• Direction 1: In the recovery blog, why did Tony's girlfriend videotape him during a blackout? Answer in one to three sentences.
• Direction 2: Rewrite the records from the line containing "Select 表示設定 in settings submenu" down to the end. Replace "submenu" with "menu", keep everything else the same, and leave out the pictures.

• Passage given:
(begin)
Hay what is up. Went up to Lexington today to pick up a new guy and brought him back to the Ranch. Then we went to a meeting tonight and it was a good one. After the meeting we went out to the movies and saw 10,000 B.C. which was pretty cool. That is the cool thing here they let us go out and do things on the weekend like go to the movies or something else if we want. That is all I got tonight.

 

Mar.16

Today was a laid back day really did not do shit today. I just sat around and watched T.V. I got to watch the Nascar race, but I missed the end of the race. We had a meeting at the ranch tonight it was a camp fire meeting that was cool and that is all I got today.

 

No responses yet

Mar 12 2008

Tony

Published by john under Uncategorized

2/20/2008

 

            My name is Tony I am an addict and an alcoholic. I am from Indiana. I came to the Liberty Ranch because I could not stop using. It did not matter what happen to me I could not stop. I went to jail a couple of times that did not faze me. I could not pay my bills that did not faze me. No matter what happen I had to have that fix. I would go on week long binges and would have frequent black outs. I would wake up in strange places and would have done stuff that I do not remember doing. My girl friend even video taped me in a black out just so I could see how ridiculous I would act. I would smoke crack for days then I would binge drink to come down. That is pretty much what brought me to the Liberty Ranch I could not handle it anymore. I was out of control. I could not stop and I was powerless over my addiction and my life had become unmanageable. The Liberty Ranch has saved my life and I am grateful for this place.

 

2/21/2008

 

            A buddy of mine is leaving tomorrow. He is a good person and I will miss him very much. He has helped me out a lot. And he has helped me grow in my recovery. It will be sad to watch him go but I wish him the best of luck and I will pray for him. I hope we can keep in touch. Other than that I had a pretty good day today.
(end)
• The records:
(begin)
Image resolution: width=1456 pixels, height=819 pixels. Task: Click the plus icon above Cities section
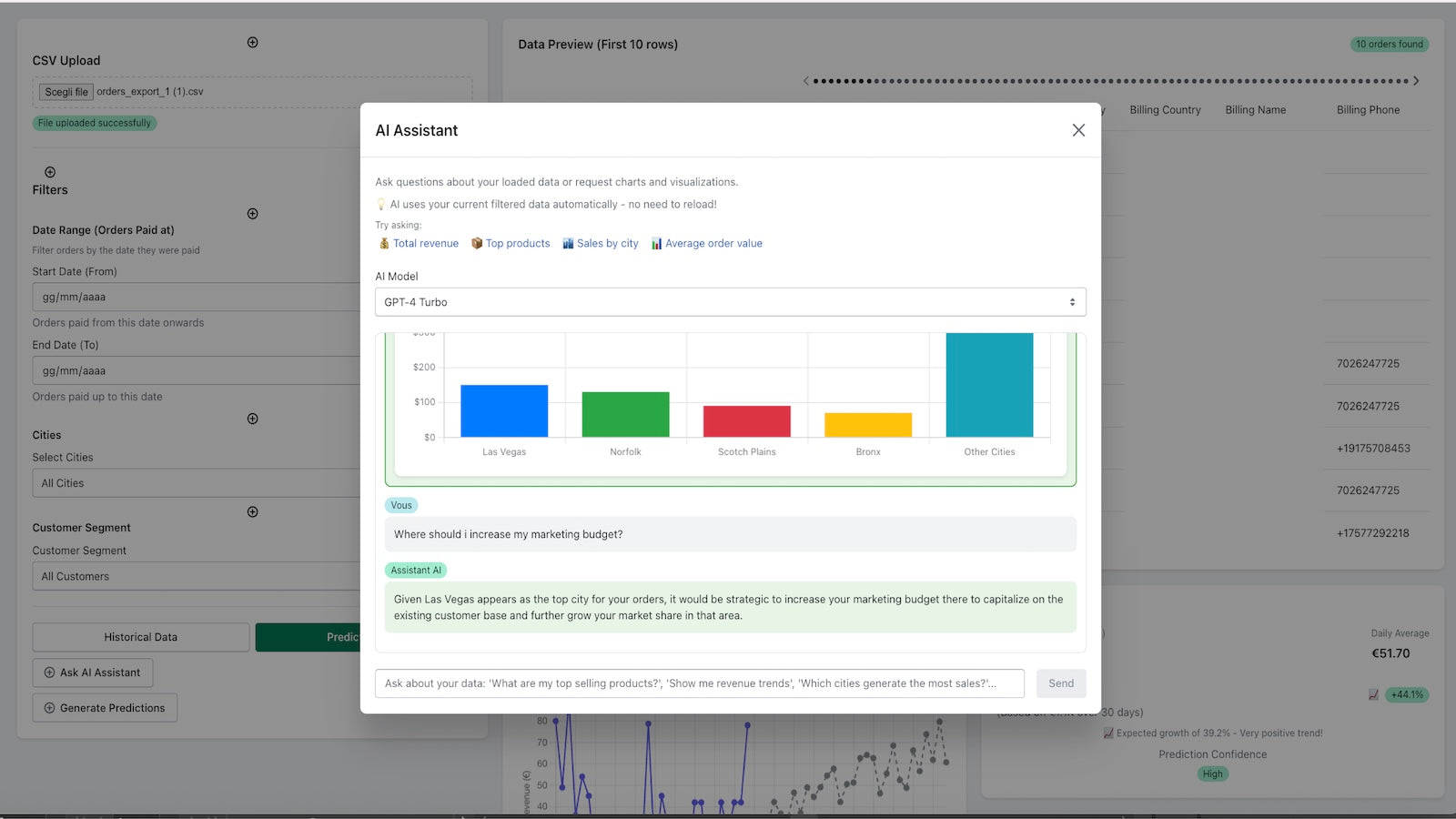(252, 419)
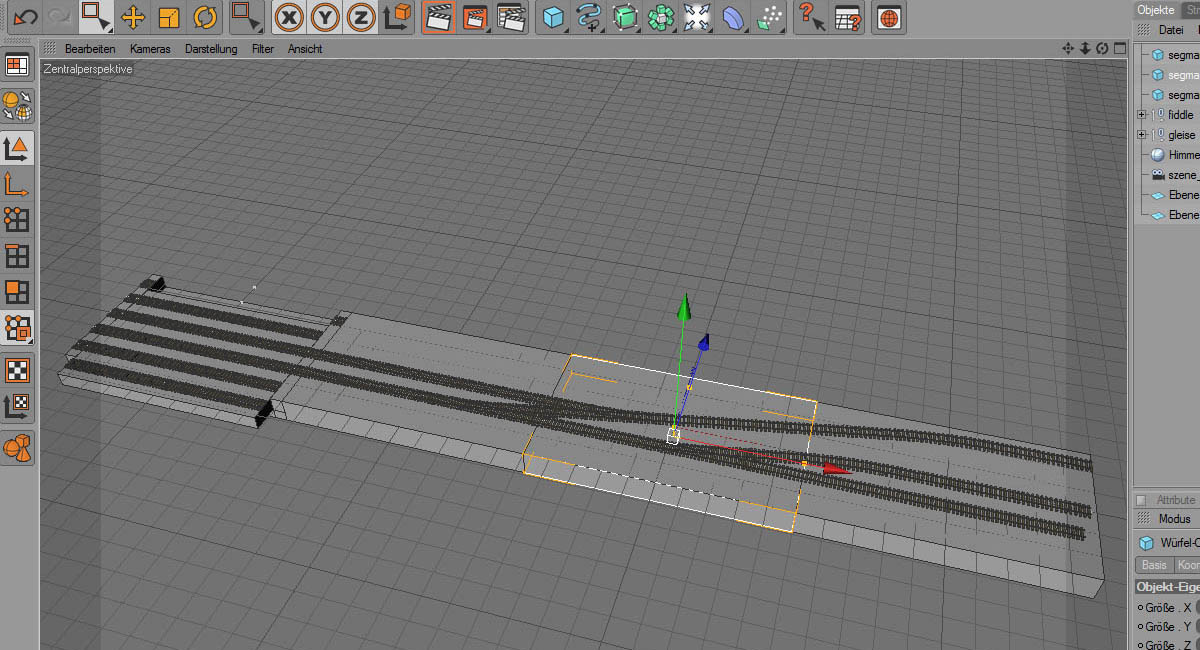Toggle X axis lock
This screenshot has width=1200, height=650.
pyautogui.click(x=290, y=17)
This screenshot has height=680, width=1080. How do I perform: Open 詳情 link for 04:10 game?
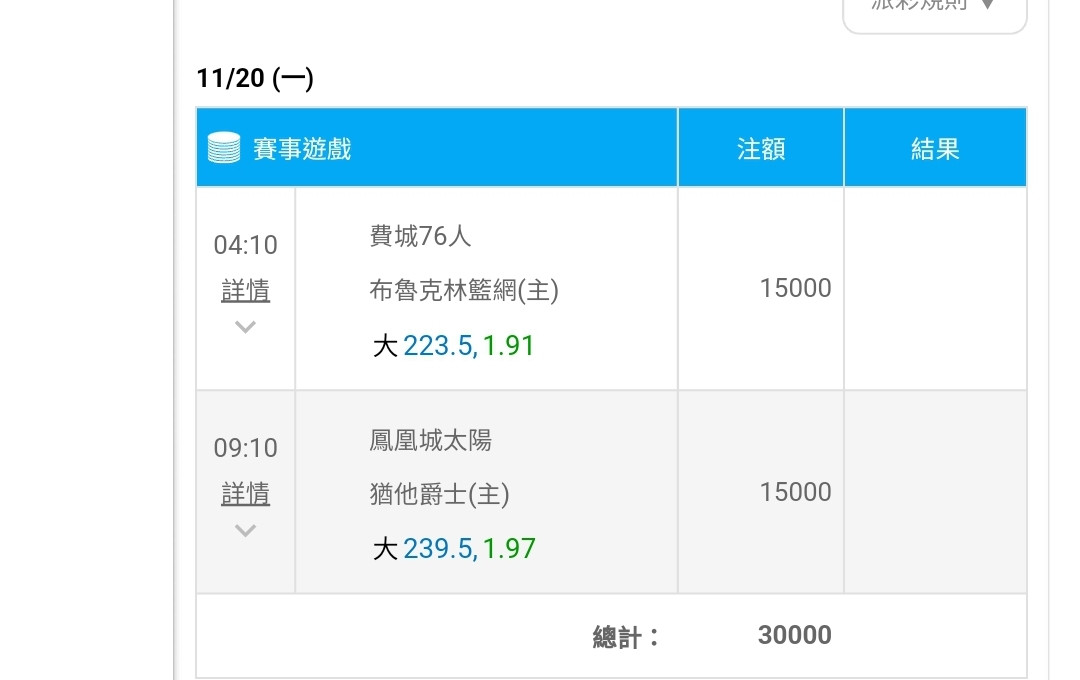pos(245,290)
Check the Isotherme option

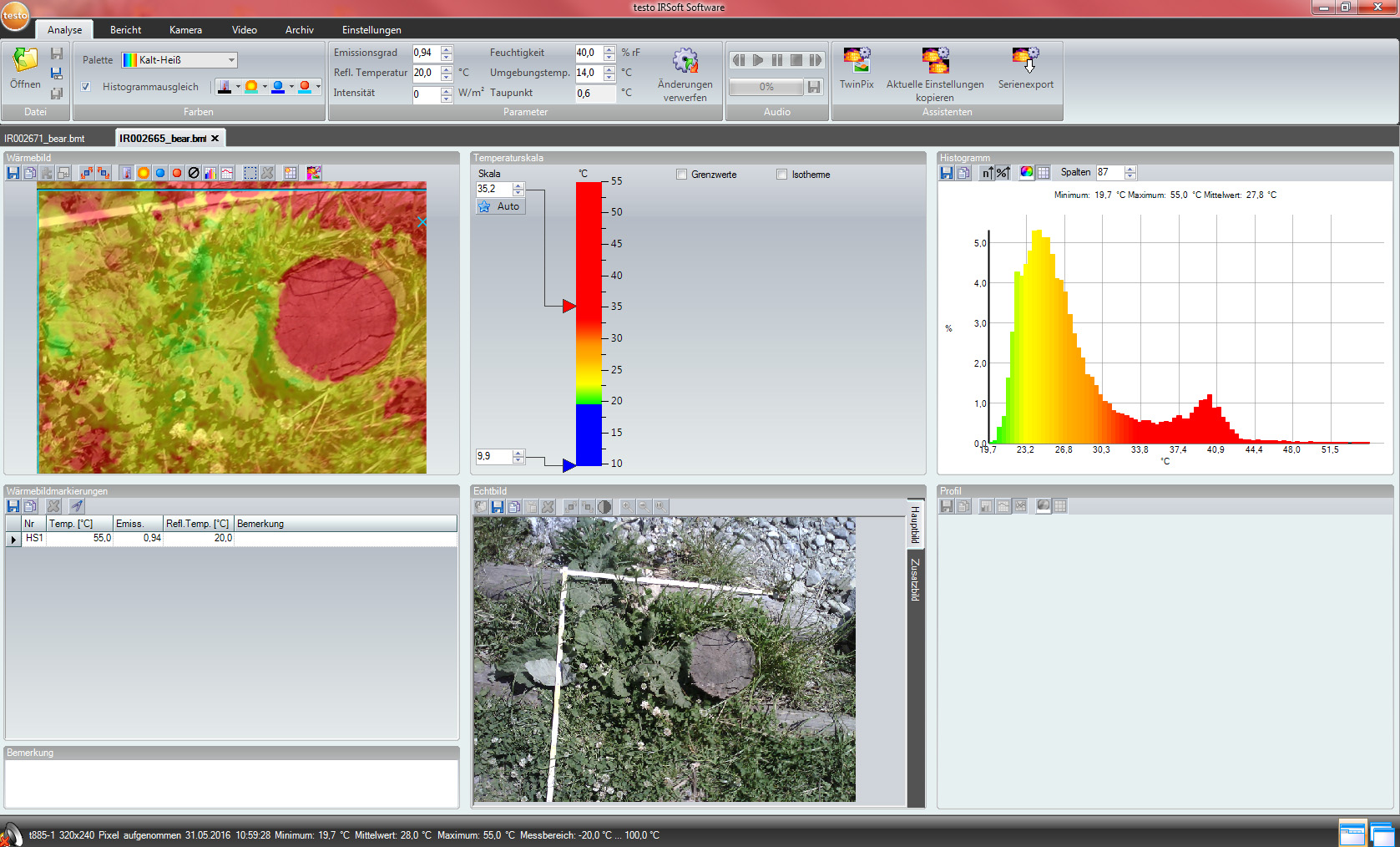click(781, 175)
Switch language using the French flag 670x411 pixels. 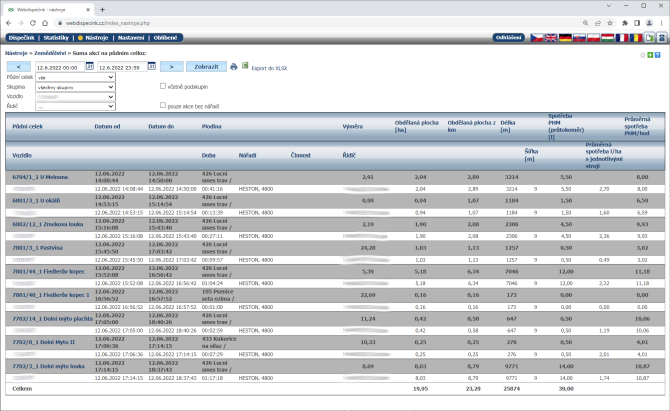[622, 38]
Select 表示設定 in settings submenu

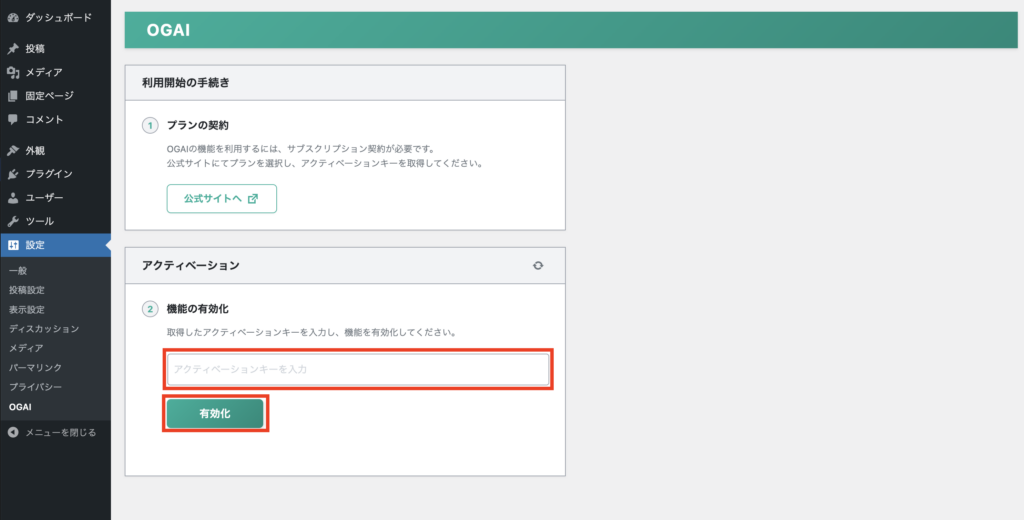[26, 310]
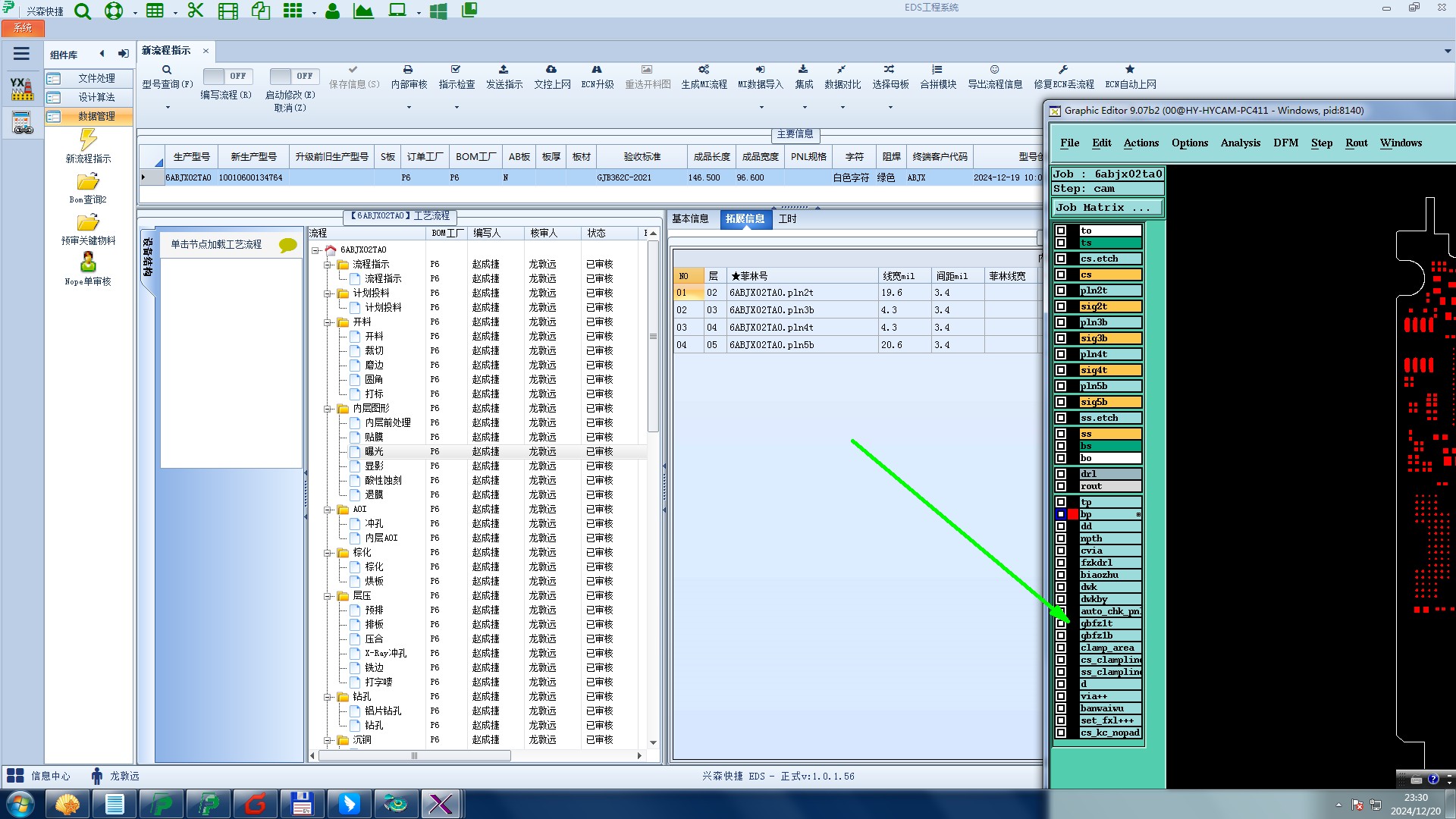The image size is (1456, 819).
Task: Click the 内部审核 print icon
Action: pos(408,70)
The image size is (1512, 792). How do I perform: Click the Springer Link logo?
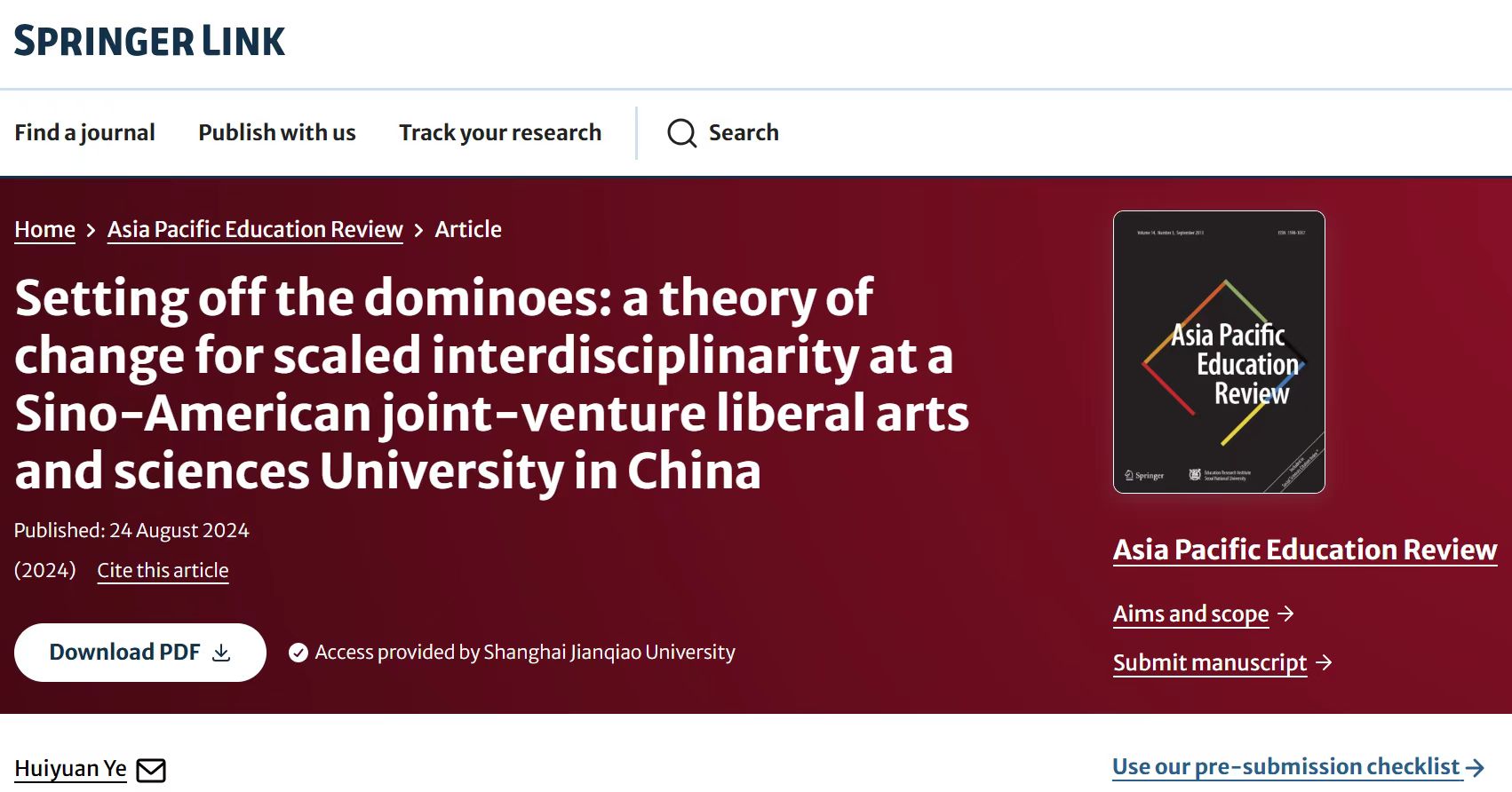pyautogui.click(x=149, y=42)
(end)
• Exercise result 1: She videotaped him so that he could see how ridiculous he acted during a blackout.

• Exercise result 2:
Select 表示設定 in settings menu

[26, 310]
The image size is (1456, 819).
Task: Click the 内部审核 print icon
Action: pos(408,70)
The image size is (1512, 792). How do I perform: Click the Springer Link logo?
pyautogui.click(x=149, y=42)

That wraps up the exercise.